If such a "recalibration mechanism" does exist, Stetson et al. conjectured, then using modern technology, we should be able to force subjects to recalibrate to an artificially long delay. This would then cause them to perceive their own motor actions as happening later in time than they actually did. Then, if we abruptly expose subjects to the real world, in which delays are not artificially lengthened, it might seem to them that the world reacts to things they have not yet done! (Imagine hearing your own footsteps before you think you've put your foot down.)
By repeatedly pairing a keypress with a flash of light, in which the light flash lagged behind the keypress by 100 ms 75% of the time, and then recording subjects' perception of whether the light flashed before or after their keypress, Stetson et al. were able to cause a reversal of perceived temporal order - at the end of the experiment, the light flashed immediately after the keypress, and subjects reliably thought the light flashed before they pressed the key!

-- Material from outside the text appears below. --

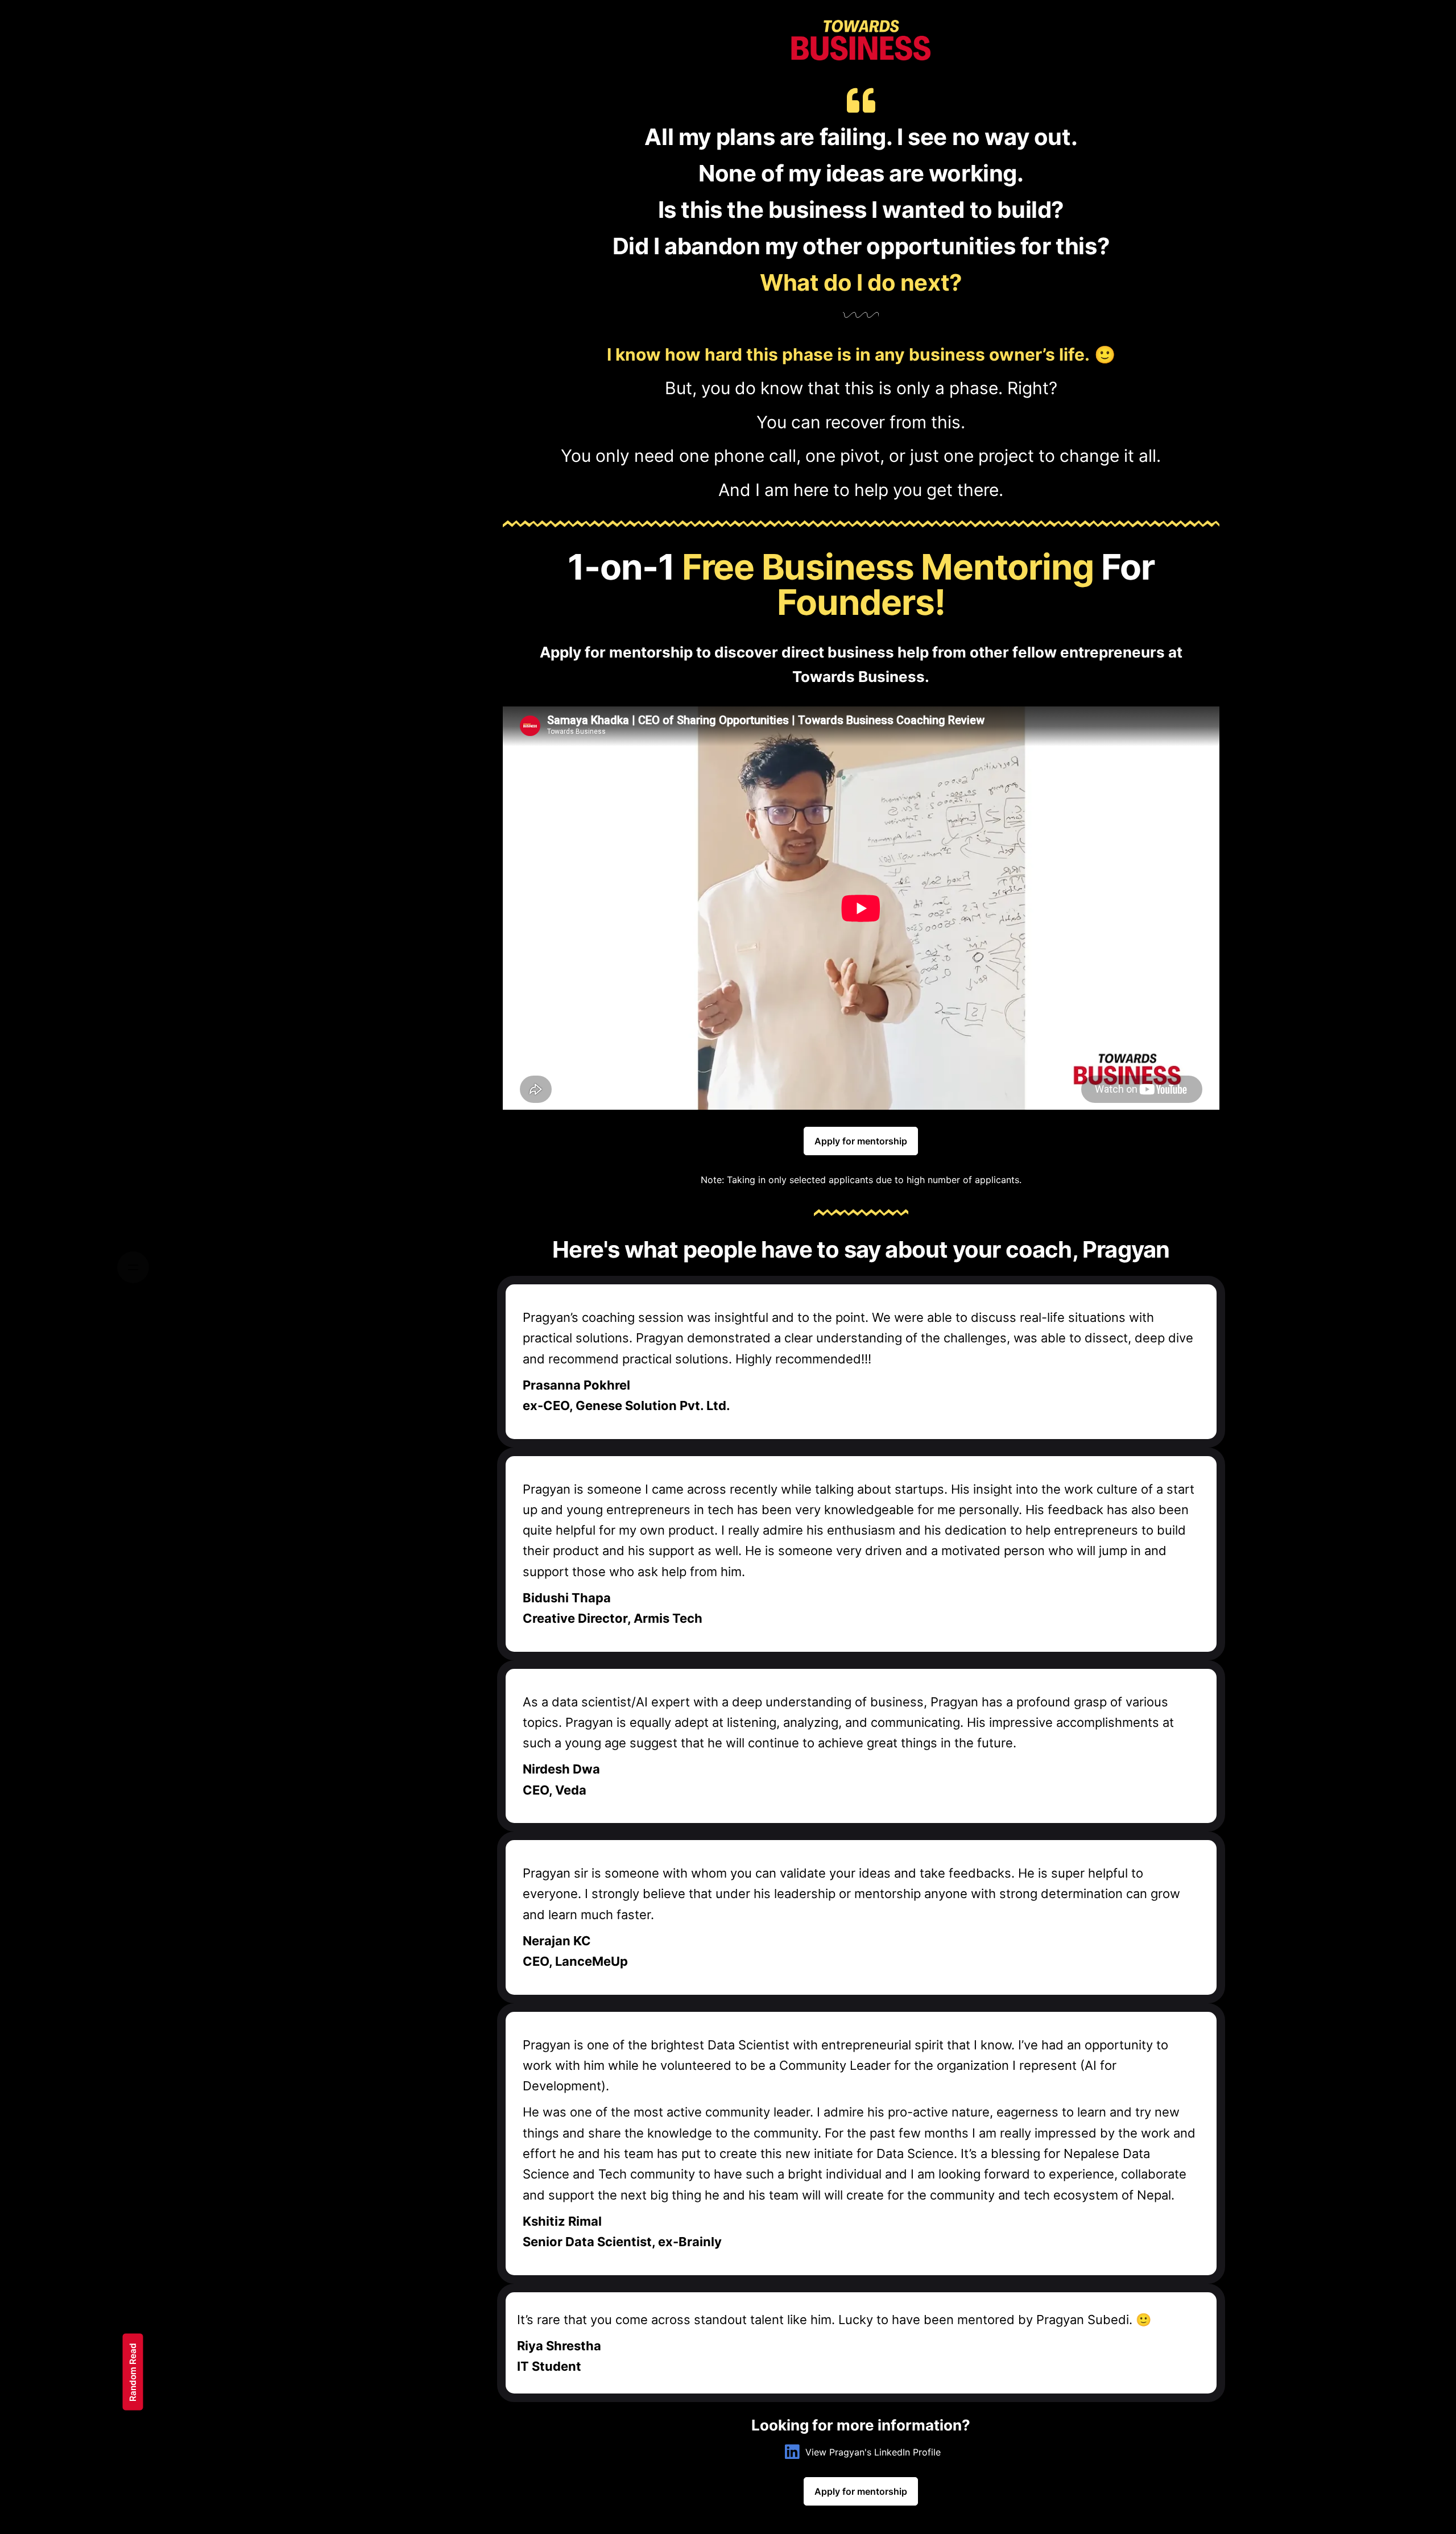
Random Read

In fact, their analysis showed that this recalibration process can occur in as little as 20 trials - just 20 exposures to an artificially lengthened delay is enough to kick the recalibration mechanisms into action. Comparison of the neural activity belonging to the flash-lag group with a baseline group (in which the experimenters did not insert an artificial lag between flash and keypress) showed selective activity in the anterior cingulate - often considered the "error detector" or "conflict monitor" of the cortex. The same activation patterns are seen when comparing the "illusory simultaneity" and "illusory temporal reversal" trials within the flash-lag group; this is also compatible with a view of anterior cingulate as involved in error or conflict detection. However, this does not suggest that the anterior cingulate is part of the recalibration mechanism itself - these comparisons show only that it is activated during illusory reversals of temporal order.
Currently, Stetson et al. have an article in press at Neuron, titled "Motor-sensory recalibration leads to an illusory reversal of action and sensation," which I'm guessing will cover much of the same topics as this poster. Other experiments from the Eagleman lab look equally fascinating - such as this experiment, in which subjects free fall from a 80 foot tower, in order to test possible time distortion effects. The same lab has also weighed in heavily on the illusory motion reversal debate, covered here previously.
2 Comments:
Have you read Dennett's old book Consciousness explained? He spends a good deal of it discussing temporal sequence and how we perceive it...
Actually I haven't read that, but I did read Dan Lloyd's Radiant Cool, in which he spends a lot of time talking about how the temporal dimension has been frequently ignored in cognitive neuroscience.